Over coffee, I had several conversations with people who are relatively new to the world of linked data where one of us bashfully confessed that we were overwhelmed by all the choices of how to do things. The following XKCD strip kept popping into my head.
XKCD - Standards.
Remember the graph-based data model I mentioned in the second paragraph? Well, that model is called the Resource Description Framework, usually shortened to RDF. Here is a (partial?) list of the major RDF serialisation formats:
- - RDF/XML
- - N-Triples
- - Notation 3 (N3)
- - Turtle (a simplified, RDF-only subset of N3)
- - JSON-LD
Several times during the conference attendees challenged others to switch from representing assertions as triples to quads (triples with contexts). There is a bewildering, and I fear unsustainable, number of vocabularies and ontologies.

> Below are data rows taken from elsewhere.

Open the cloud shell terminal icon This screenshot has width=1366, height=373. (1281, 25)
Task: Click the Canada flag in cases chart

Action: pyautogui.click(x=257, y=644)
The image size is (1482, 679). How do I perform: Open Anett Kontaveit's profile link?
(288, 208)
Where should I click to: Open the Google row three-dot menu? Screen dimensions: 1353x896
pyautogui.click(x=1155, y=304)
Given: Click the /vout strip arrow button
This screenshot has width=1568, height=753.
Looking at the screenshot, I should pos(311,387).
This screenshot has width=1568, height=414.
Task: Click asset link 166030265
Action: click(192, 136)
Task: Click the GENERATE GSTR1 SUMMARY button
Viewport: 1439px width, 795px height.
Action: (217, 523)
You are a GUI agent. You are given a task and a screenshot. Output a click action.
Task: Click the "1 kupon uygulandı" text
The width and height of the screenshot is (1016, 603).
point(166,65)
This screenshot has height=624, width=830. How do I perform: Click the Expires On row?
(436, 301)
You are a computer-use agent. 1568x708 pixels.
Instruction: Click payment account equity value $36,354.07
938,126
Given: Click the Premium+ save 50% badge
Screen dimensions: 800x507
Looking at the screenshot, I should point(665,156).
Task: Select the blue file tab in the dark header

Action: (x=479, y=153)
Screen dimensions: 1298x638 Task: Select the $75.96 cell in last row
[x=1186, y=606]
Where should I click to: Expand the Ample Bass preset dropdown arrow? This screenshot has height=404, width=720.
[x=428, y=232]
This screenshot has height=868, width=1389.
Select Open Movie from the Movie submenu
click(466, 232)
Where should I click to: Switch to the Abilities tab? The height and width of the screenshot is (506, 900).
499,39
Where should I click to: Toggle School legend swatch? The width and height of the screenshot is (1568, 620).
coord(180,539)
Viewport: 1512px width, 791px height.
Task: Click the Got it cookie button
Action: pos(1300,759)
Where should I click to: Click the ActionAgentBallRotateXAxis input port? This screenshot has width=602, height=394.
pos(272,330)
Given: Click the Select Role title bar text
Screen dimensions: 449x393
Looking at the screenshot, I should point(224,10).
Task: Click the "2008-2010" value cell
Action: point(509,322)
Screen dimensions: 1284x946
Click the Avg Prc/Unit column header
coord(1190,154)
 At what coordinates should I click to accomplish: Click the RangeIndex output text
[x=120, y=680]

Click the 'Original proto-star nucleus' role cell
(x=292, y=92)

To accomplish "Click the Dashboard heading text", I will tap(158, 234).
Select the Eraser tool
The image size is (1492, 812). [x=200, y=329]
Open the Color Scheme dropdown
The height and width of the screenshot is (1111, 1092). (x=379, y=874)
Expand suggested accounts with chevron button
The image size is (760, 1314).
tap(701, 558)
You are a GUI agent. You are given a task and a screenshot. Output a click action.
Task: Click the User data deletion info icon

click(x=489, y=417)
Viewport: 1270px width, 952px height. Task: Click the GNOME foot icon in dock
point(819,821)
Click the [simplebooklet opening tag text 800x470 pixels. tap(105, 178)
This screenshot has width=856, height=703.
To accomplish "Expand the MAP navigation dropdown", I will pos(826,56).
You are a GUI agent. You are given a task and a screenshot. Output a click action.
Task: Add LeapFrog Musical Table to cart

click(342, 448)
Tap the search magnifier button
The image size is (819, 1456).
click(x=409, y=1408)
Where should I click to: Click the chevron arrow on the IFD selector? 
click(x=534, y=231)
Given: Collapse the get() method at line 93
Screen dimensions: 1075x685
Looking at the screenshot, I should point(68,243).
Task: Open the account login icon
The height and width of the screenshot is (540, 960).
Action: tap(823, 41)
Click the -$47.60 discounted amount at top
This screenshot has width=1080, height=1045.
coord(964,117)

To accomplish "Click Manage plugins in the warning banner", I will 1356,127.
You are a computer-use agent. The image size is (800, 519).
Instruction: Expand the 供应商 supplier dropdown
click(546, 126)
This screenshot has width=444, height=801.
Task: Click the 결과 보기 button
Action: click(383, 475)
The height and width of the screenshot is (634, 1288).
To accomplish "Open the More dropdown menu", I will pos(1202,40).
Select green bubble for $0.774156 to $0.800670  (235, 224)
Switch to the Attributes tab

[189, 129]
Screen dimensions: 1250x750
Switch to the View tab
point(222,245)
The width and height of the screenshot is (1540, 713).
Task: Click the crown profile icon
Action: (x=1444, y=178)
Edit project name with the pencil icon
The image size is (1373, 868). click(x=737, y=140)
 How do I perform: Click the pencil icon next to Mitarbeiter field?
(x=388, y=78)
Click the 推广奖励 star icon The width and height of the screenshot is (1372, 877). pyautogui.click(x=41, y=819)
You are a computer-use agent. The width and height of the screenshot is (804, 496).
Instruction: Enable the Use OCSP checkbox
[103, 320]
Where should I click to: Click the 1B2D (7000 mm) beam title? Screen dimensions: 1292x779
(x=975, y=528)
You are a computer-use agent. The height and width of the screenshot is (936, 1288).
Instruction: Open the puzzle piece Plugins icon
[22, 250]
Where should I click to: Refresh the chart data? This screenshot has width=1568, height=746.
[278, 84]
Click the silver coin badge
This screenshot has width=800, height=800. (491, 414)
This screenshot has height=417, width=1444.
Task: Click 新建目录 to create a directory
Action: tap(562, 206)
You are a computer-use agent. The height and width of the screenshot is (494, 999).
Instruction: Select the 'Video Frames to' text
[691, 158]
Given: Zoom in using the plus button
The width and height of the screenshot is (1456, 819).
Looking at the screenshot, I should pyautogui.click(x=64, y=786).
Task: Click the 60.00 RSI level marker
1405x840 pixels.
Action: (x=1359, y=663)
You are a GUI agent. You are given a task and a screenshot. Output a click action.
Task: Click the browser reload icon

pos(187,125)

On some levels I think this diversity is desirable. It is unlikely people will get these things right from the beginning, so it is great that our community can explore all these different ways for representing knowledge. However, I think it also presents significant interoperability challenges and acts as a barrier to entry for new developers. It may also create a climate of tentativeness where institutions wait for the standards to settle down before participating. We should also be conscious that that initiatives like schema.org, a collaboration between Google, Microsoft and Yahoo!, are waiting in the wings with active communities and accessible getting started tutorials.
The legacy of bad inferences
Dave Riordan from NYPL labs ran a fascinating session about the mechanics and ethics of performing knowledge graph analytics on cultural heritage data. Riordan played a training video produced by Palintir, a US data analytics company, and challenged the room to think about what it would be like if we had similar tools for exploring our collections.
One of the most powerful properties of a linked data graph is that novel information can be automatically inferred from the graph from both the information encoded and from the structure of the nodes and edges. With reference to people who are incorrectly assigned to no-fly lists, we debated the questions, "what is the legacy of a bad inference in a linked data graph?" How do they echo through a system and how long do they last for?
We need better tools for matching entities across institutions
Different institutions structure their data in different ways. The data schema and conventions used by Te Papa differ from those used by Alexander Turnbull Library. Aaron Straup Cope from the Smithsonian Cooper-Hewitt Design Museum organised a session to explore how we can match entities, like people and places, across multiple institutional databases. The folk gathered agreed that entity matching and schema cross-walking tools are an area that we need to make progress in. As I noted in the earlier section on the role of aggregators in linked data, I see this as an important future area for DigitalNZ. One of my dreams is to make people and places first-class entities in the DigitalNZ API, so that a metadata request on the "Colin McCahon" person returns the works related to the artist and his relationship to them (e.g. paintings McCahon painted, books about him, photographs that depict him). Future blog posts will detail our explorations in this domain.